The mortgage industry has been subjected to continuous regulatory changes for the past decade. Some of the top issues this year are:
- Ability-to-Repay: The ability to repay/Qualified Mortgage rules have changed residential mortgage underwriting for every institution. These regulations have been thoroughly reviewed and lenders should expect that the review will lead to proposals to improve the current laws. It is anticipated that there will be a focus on improving legal certainty and new ways to replace the “GSE QM” provision, which is a safe harbor for most mortgage lending in residential markets.
- HMDA Reforms: Legislative amendments to HMDA (Home Mortgage Disclosure Act) were regulated in 2015 and are effective for reporting 2018 mortgage data.

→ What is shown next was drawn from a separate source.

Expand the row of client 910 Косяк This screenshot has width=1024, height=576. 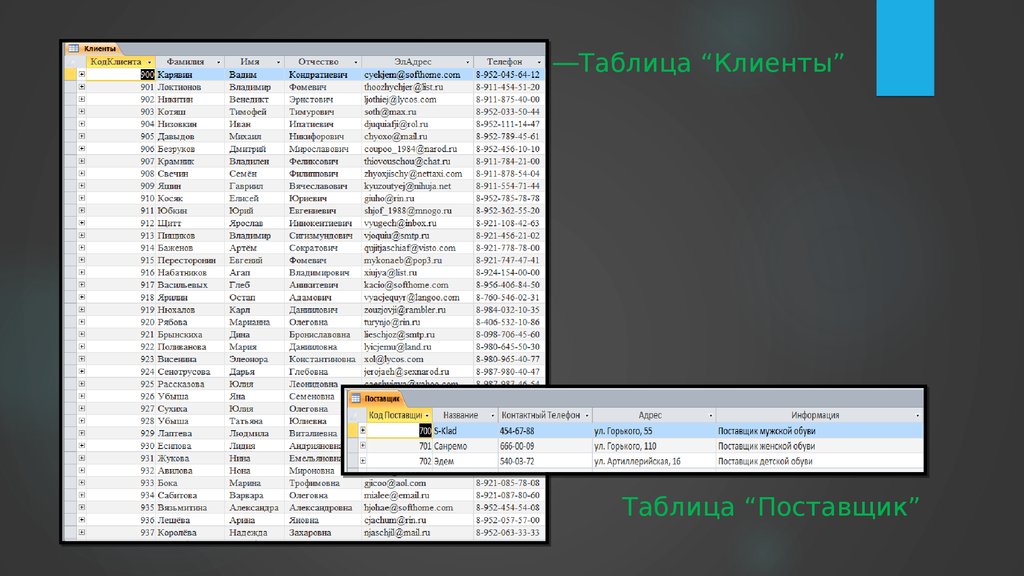(82, 198)
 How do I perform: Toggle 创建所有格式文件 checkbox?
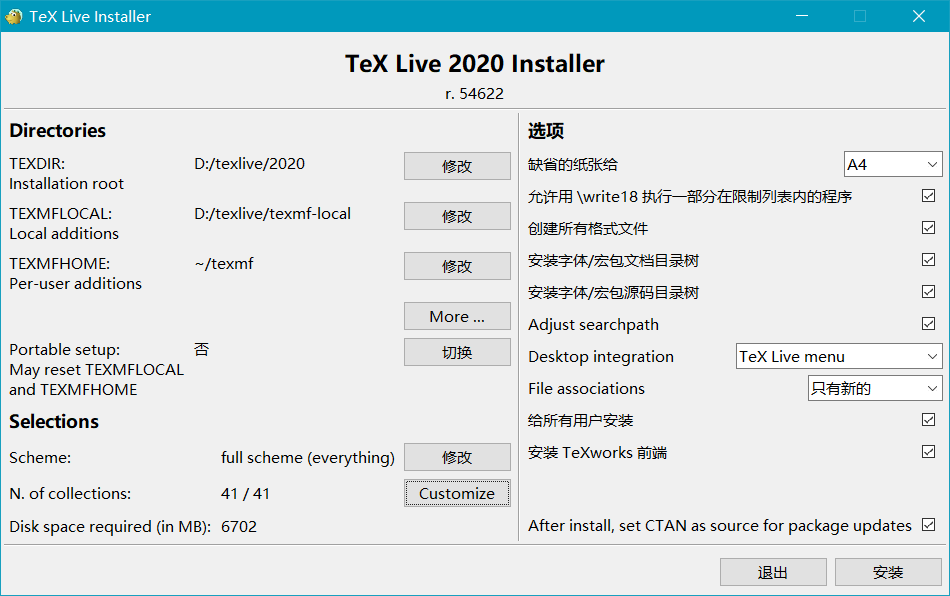[x=929, y=228]
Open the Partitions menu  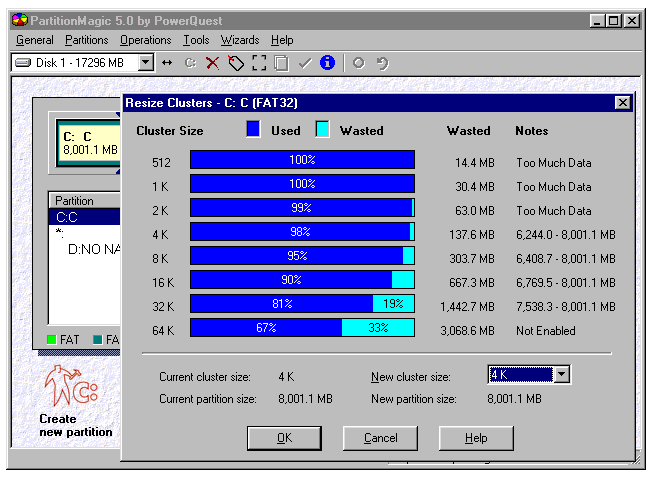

Lenders should expect stronger public and governmental scrutiny of data and should focus on fair lending exposure. There will also be a new focus on data that is publicly released. There will be Congressional and regulatory debates on HMDA reporting requirements this year as well.
- Fair Lending: During 2019, there will be increased focus on affordable housing, fair lending and redlining. Regulators are again looking at standards as a result of the recent Supreme Court ruling that reevaluates impact laws and guidelines under the Fair Housing Act as well as the current standards under the Equal Credit Opportunity Act. HUD will issue proposed revisions to the Fair Housing regulations before the summer of 2019.
- Mortgage Servicing Regulations: The CFPB (Consumer Financial Protection Board) issued new servicing regulations, along with amendments and revisions that went into effect in 2018. There will be an assessment of major portions of these regulations by the end of 2019.
- Digital Developments and Fintech: The digital transformation that has occurred in all financial services continues to happen. This means that everything mentioned above must be looked at through the perspective of “Fintech.” Congress and regulators will pay increasing attention to the issues and opportunities coming from digital advances, including the effects of digitized lending on credit accessibility, data standardization in mortgage servicing, the use of artificial intelligence, fair lending considerations, online remote notarization and the acceptance of e-notes.